Education is a strong factor in improving population health by building in individuals the capacity to process and understand risks related to the HIV/AIDS pandemic. Inadequate information becomes a risk factor for the spread of sexually transmitted diseases (STDs). The mischaracterization of HIV/AIDS as a homosexual disease has led higher status heterosexuals that participate in risky sexual behavior to continue without considering the risk of infection.[5]
Data analysis collected in Sydney, Australia in 2007 found that within 236 adults, age 20 to 65, respondents were concerned about risks of HIV/AIDS transmitted through casual contact, leading to disapproval of homosexuality and drug use. In contrast, highly educated respondents were shown to be less likely to overestimate the possibility of HIV transmission through casual contact compared to respondents with a lower level education.[10]
In a 2011 study, 1 in 4 students aged 16 and above in England stated they had learned nothing about HIV/AIDS in school, even though learning about sexually transmitted diseases is compulsory for secondary school students in England and Wales.[11]
Stigma associated with those who have HIV/AIDS in Sub-Saharan Africa prevents many from getting tested. As formal education continues to change attitudes towards those living with HIV/AIDS, the reduction of stigma enhances prevention techniques.[12]
A 2016 study in primarily African-American faith-based organizations in South Carolina, United States found that education level was associated with lower levels of stigmatizing attitudes about HIV/AIDS.[13]
A 2020 systematic review showed that financial education increased self-efficacy and lowered vulnerability to HIV in young people in low and middle income countries. In many of the studies in the review, financial education was combined with sexual health education and/or counselling.[14]

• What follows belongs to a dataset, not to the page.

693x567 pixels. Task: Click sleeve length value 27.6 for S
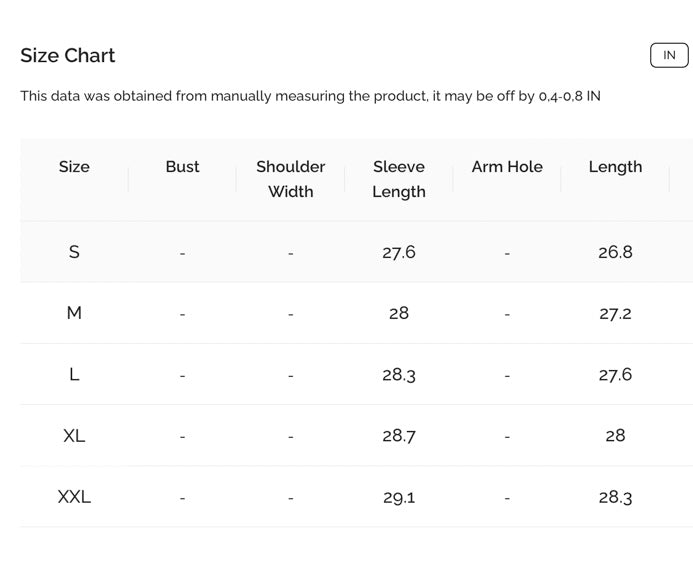[399, 252]
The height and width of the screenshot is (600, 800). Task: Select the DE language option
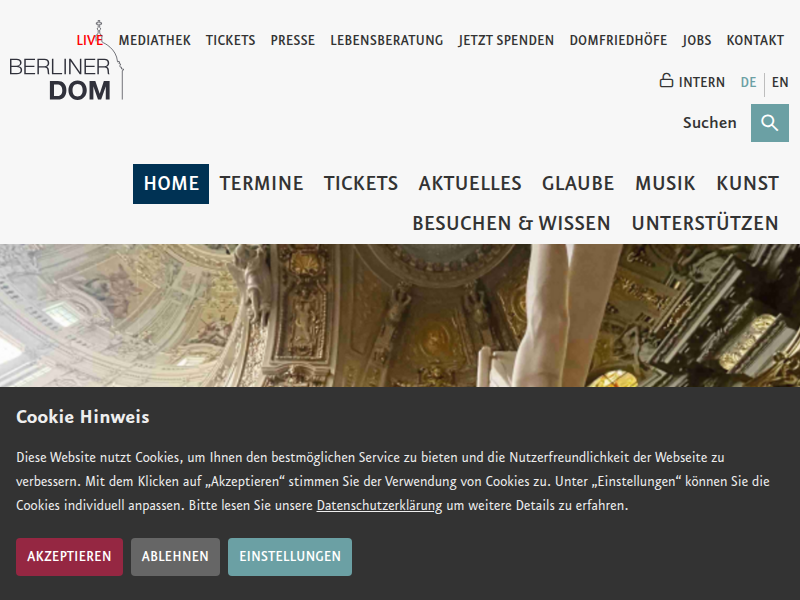(748, 82)
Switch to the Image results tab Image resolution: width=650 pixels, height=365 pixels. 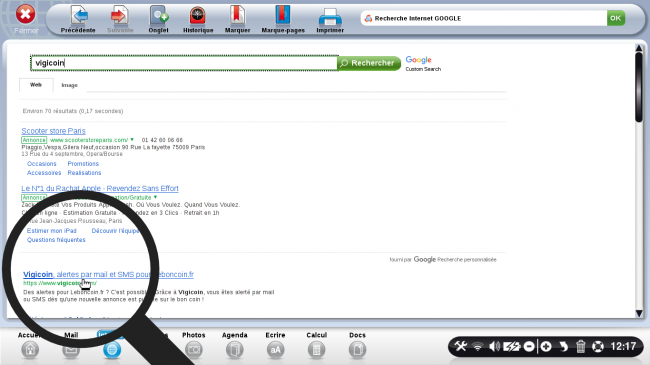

In the late 1980s and early 1990s, the introduction of partially accurate information in Sub-Saharan Africa led to a decline in HIV rates among more educated, suggesting they may have the greater cognitive skill required to sift through the various levels of accuracy and mount a more effective response.[12] Increased motivation needed to analyze personal risks and behavioural choices were increased by cognitive abilities enhanced by formal education, suggesting a direct correlation.[12]
A 2018 analysis of data from over 500,000 people in Sub-Saharan Africa showed that secondary school completion for women was correlated with a lower likelihood of being HIV positive.[15] However, primary school completion alone, without subsequent secondary school completion, is associated with a higher risk of being HIV positive than not completing primary school.
A 2018 review of studies conducted in Sub-Saharan Africa found evidence that support for girls' and young women's schooling is associated with lower rates of HIV infection.[16] Types of support include cash transfers to families, educational support (such as school fees paid on student's behalf), savings accounts and microcredit, and vocational training.
In Zambia, a 2018 study of over 15,000 women of childbearing age found a strong correlation between educational attainment and uptake of HIV/AIDS testing.[17] Similar findings were reported in a 2020 study of 2660 women in Ghana.[18]
A study of nearly 25,000 European patients who started combined antiretroviral treatment (cART) between 1996 and 2013 found that patients with fewer years of education had poorer responses to cART and lower survival.[19]
Studies of the effectiveness of HIV education programs often rely on self-reported information about knowledge and behavior, leading to a possible social desirability bias if subjects report what they think the interviewer wants to think.[20] Encouraging Kenyan students to write essays on way of protecting oneself against HIV/AIDS led to increased self-reported use of condoms without an increase in self-reported sexual activity. There is no evidence to determine whether an increase in condom use by students corresponds to actual reduction in HIV/AIDS.[20]
Early research in Sub-Saharan Africa identified formal education as a risk factor, with more educated individuals being most likely to be infected.[3] Some studies have found that educational attainment decreases girls' and women's vulnerability to HIV/AIDS, but does not affect or even worsens boys' and men's risk.[21][15]